Another problem is to find investors who will take the risk of building the plants. Italy’s biggest utility Enel SpA wants in on the action, but is heavily in debt and cannot pay for the new project out of current cash holdings. Government loan guarantees, which are not yet in the picture, could make it possible for the utility to put together financing for new plants.

There’s plenty of opportunity for investors if the sites can be found in the densely populated country. Energy Minister Scajola isn’t kidding when he says Italy needs to build at least eight-to-ten new nuclear power plants (10-12 GWe) to significantly reduce its dependence on imported oil and natural gas. However, the country also needs to avoid building more coal-fired power plants. One of the earliest options may be to buy a 12% share in a new Areva 1,600 MW EPR being built in France.

What is the real green case against nuclear energy?

Like other countries, the battle between greens and nukes isn’t always about ideas. More often it is about who gets capital for investment. Environmental organizations have been howling over the government’s full fledged commitment to the nuclear renaissance. However, in this case the debates over “green values” are about money.

Roberto Della SetaAccording to ANSA, Roberto Della Seta (left), a spokesman for one of Italy’s greener political parties, claimed the country would spend as much as 25 billion euros ($34.8 billion) on new plants but that they would only account for 5% of the country’s energy use. He claimed that renewable energy sources such as wind and solar could be built much faster and with energy efficiency measures have a far greater impact.

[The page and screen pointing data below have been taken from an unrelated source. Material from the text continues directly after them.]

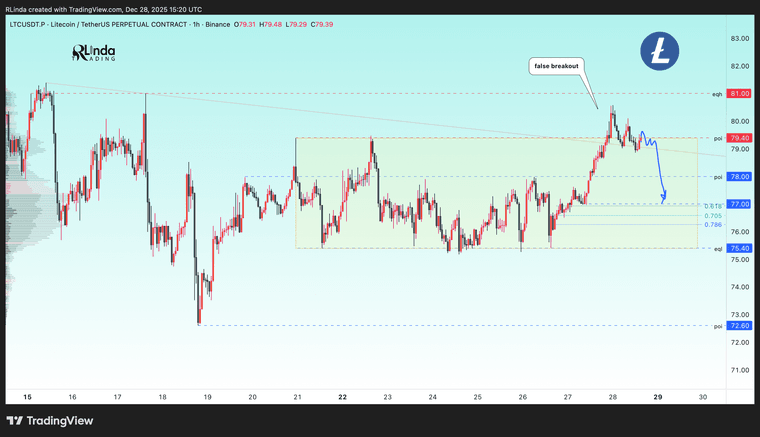Click the Litecoin coin logo

tap(659, 51)
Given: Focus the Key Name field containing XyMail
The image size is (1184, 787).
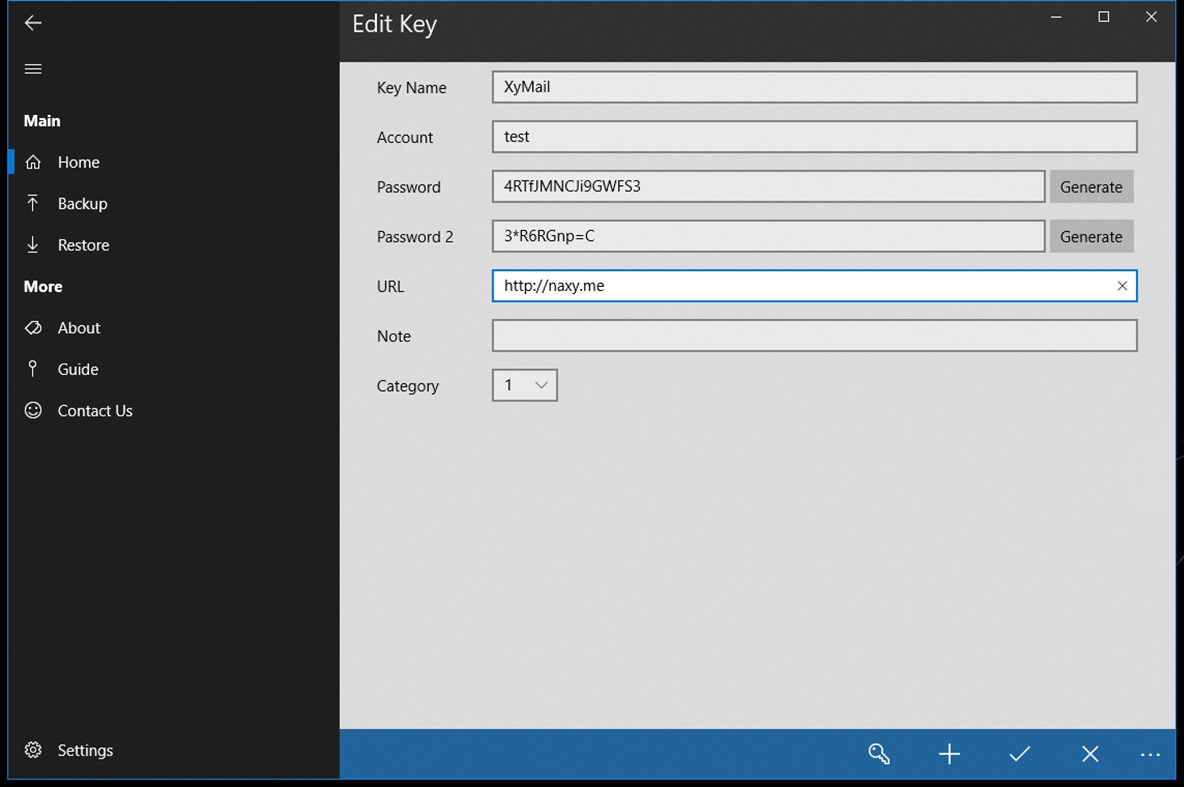Looking at the screenshot, I should [815, 87].
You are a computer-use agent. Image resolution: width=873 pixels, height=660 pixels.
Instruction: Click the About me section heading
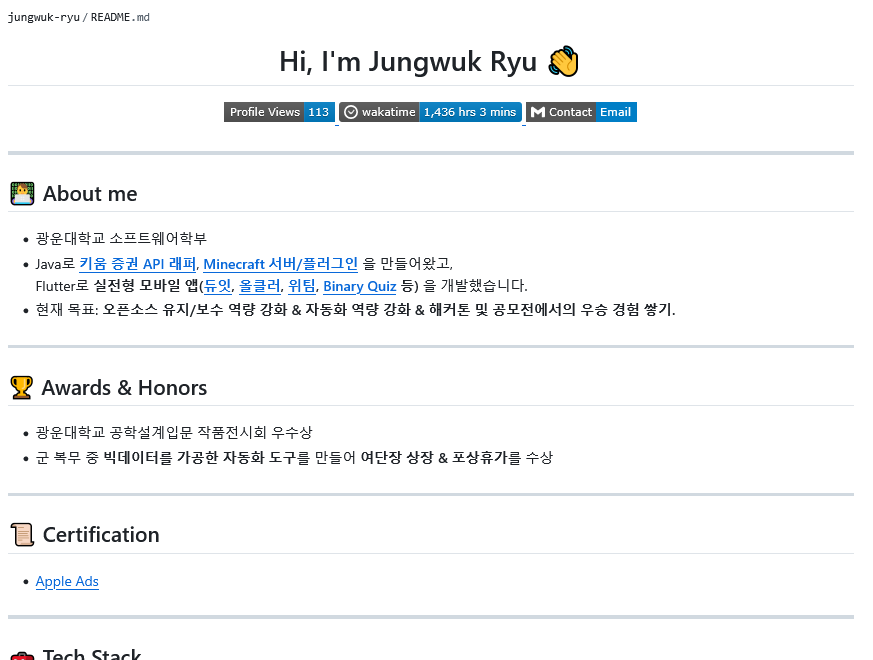pyautogui.click(x=90, y=193)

Legambiente, another leading Italian environmental group. used as a springboard U.S. President Obama’s reluctance to fully embrace nuclear energy as being part of the solution to the challenge of global warming. In a gross distortion of what the White House has said, the Italian group asserted that Obama’s opposition is based on the fact that nuclear energy is “polluting and unsafe.”

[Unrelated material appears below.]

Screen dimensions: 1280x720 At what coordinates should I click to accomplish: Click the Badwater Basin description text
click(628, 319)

The government of Premier Silvio Berlusconi isn’t taking abuse or political distortions from Legambiente or any other green group. Italian Senate leader Maurizio Gasparri told ANSA the decision to move forward with nuclear energy “is a turning point, a courageous choice.”

In Brussels Foratom, an association of Europe’s nuclear industry, said new nuclear power plants in Italy would help that nation meet its climate change obligations. Foratrom’s director-general said the decisions taking place today in Italy “will inspire other countries considering a similar political path to press ahead.”